Em entrevista ao Pitchfork, Gaga diz que: “Eu moro em Chromatica, é onde eu moro. Eu entrei no meu quadro. Encontrei a Terra, eu a deletei. A Terra foi cancelada. Eu moro em Chromatica”. Ela ainda explica que a capa temporária lançada em suas redes sociais possui “uma onda senoidal, que é o símbolo matemático do som. E, para mim, o som é o que me curou no meu período de vida, e me curou novamente fazendo esse disco, e é realmente isso que Chromatica tem tudo a ver”. Continuando, ela confirma como surgiu o conceito do planeta Chromatica.

“BloodPop trouxe isso à tona, e conversamos sobre como Chromatica era essencialmente independente quando você o olha pela primeira vez, parece ser sobre cores e todas as cores diferentes, e também a música é feita em uma escala cromática, entende? Então, são todas as cores, todos os sons, você sabe, então nós estamos falando sobre inclusão e vida e também muito do que vemos ao nosso redor e o que estamos experimentando é matemática, que é muito parecida com música, e som também é matemática. Então conversamos sobre isso, e eu meio que voltei e disse: 'Ok, bem, sim, é inclusividade, mas é realmente uma maneira de pensar', sabe, não é apenas 'Oh, Chromatica, nós estamos sendo inclusivos com todas as cores, todas as pessoas' e quando digo: 'todas as cores, todas as pessoas', quero dizer muito mais do que poderíamos imaginar".

Além disto, Chromatica é dividido em tribos, são elas: 💖 Kindness Punks, 💙 Freedom Fighters, 🖤 Junkyard Scavengers, ❤️ Government Officials, 💚 Eco Warriors e os 💛 Cyber Kids, especula-se que existem outras, mas nada foi confirmado até o momento. 

Após quase 6 anos sem lançar nenhum disco inteiramente pop dançante, o que fez ela ser reconhecida, em Chromatica ela retorna para às pistas de dança (this is my dancefloor i fought for/esta é minha pista de dança, eu lutei por ela – trecho da faixa Free Woman). Com um time de produtores diverso, Lady Gaga trouxe elementos do house music, eurodance e da própria música pop dos anos 90. 

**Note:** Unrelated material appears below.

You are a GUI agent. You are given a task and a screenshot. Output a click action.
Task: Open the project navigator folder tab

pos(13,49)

Dividido em três atos, como as peças de teatro e, além da parceria com Ariana Grande em Rain On Me, Gaga está atenta aos novos nomes da música e trouxe o fenômeno do k-pop BLACKPINK para a faixa Sour Candy, além de convidar Elton John para dividir os vocais na música Sine From Above. Com este time, podemos notar que ela e sua equipe estão ligados nas novidades do mercado fonográfico ao convidar estes artistas para participarem de seu disco. Ariana Grande atualmente é uma das cantoras mais consagradas da música pop estadunidense e dialoga com o que está acontecendo no momento no “mundo pop”, BLACKPINK é um girl-group que sempre quebram recordes ao lançarem novas músicas, além da indústria de k-pop estar se mostrando cada vez mais forte e influente no mercado, e Elton John, o cantor e amigo pessoal de Gaga, que está no mercado há décadas e é um dos nomes mais renomados do meio. 

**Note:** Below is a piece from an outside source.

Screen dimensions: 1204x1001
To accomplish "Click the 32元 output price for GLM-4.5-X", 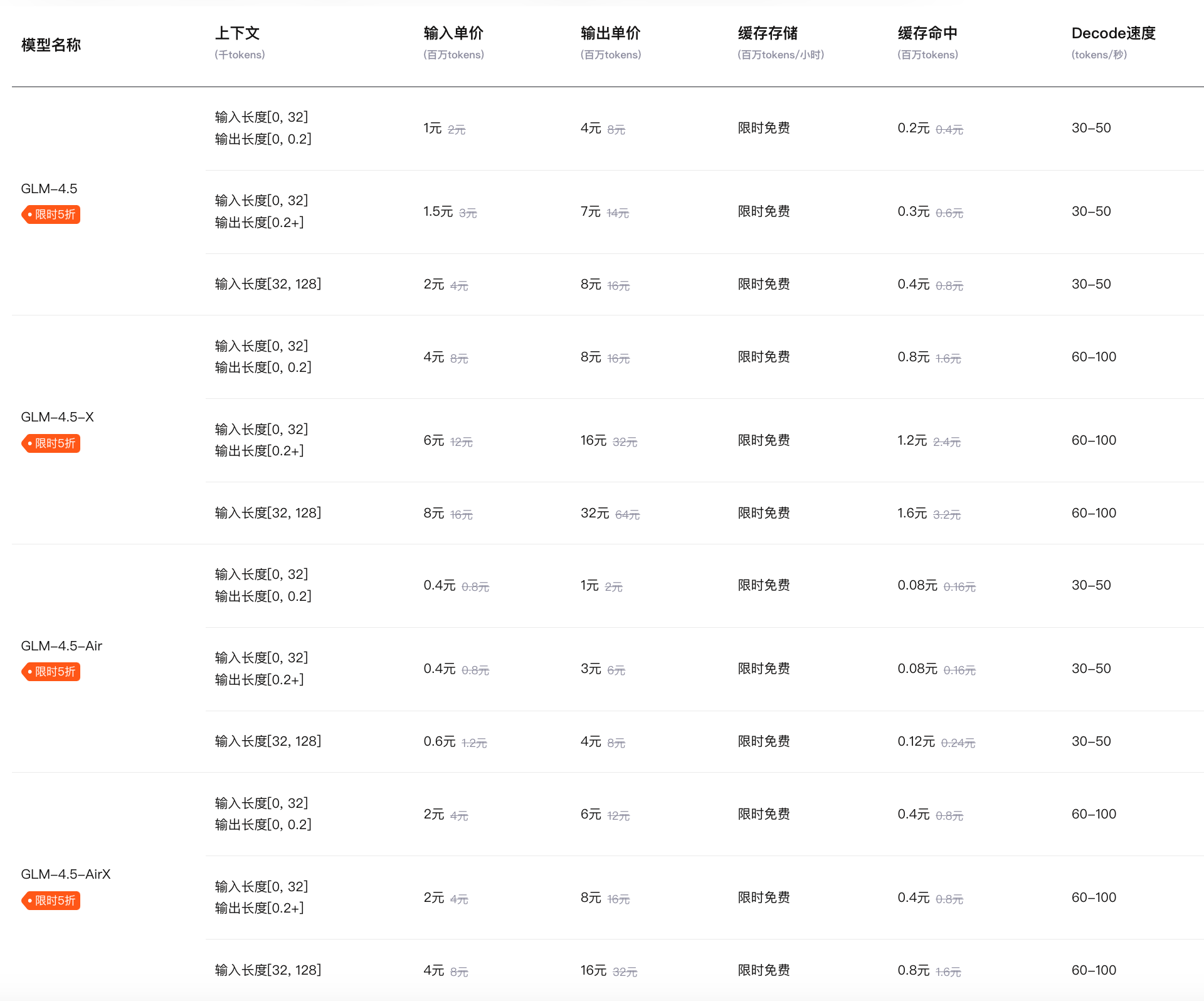I will [594, 513].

Portanto, conclui-se que em Chromatica, Lady Gaga e sua equipe trouxeram o que os fãs pediram, música pop e, é claro, conceito. Apesar de dialogar em alguns sentidos com seus primeiros lançamentos, aqui, Gaga compartilha letras que abordam tristeza e depressão com batidas e elementos usados em músicas ditas alegres, além de trazer a temática por trás do nome do disco.

Chromatica, apesar de se aproximar da estética e sonoridade pop, é considerado pelos fãs e pela crítica como um álbum conceitual, seja pelas músicas ou pela capa/elementos pensados para criação do universo. O pensamento de classificar apenas álbuns que se afastam da estética pop como conceituais, revela um entendimento problemático em relação a cultura de massa e contribui para a afirmação de que a música pop é inferior aos outros gêneros.


Referências

SHUKER, Roy. Vocabulário de música pop. São Paulo: Hedra, 1999.

WALTENBERG, Lucas. Perspectivas para pensar o álbum conceitual no cenário musical contemporâneo. In: VI CONGRESSO DE ESTUDANTES DE PÓS-GRADUAÇÃO EM COMUNICAÇÃO, 6, 2013. Rio de Janeiro. Anais… Rio de Janeiro: UERJ, 2013.

SOARES, Thiago. Percursos para estudos sobre música pop. In: PEREIRA DE SÁ, Simone; CARREIRO, Rodrigo; FERRARAZ, Rogerio (org). Cultura Pop. Salvador/Brasília: EDUFBA/Compós, 2015.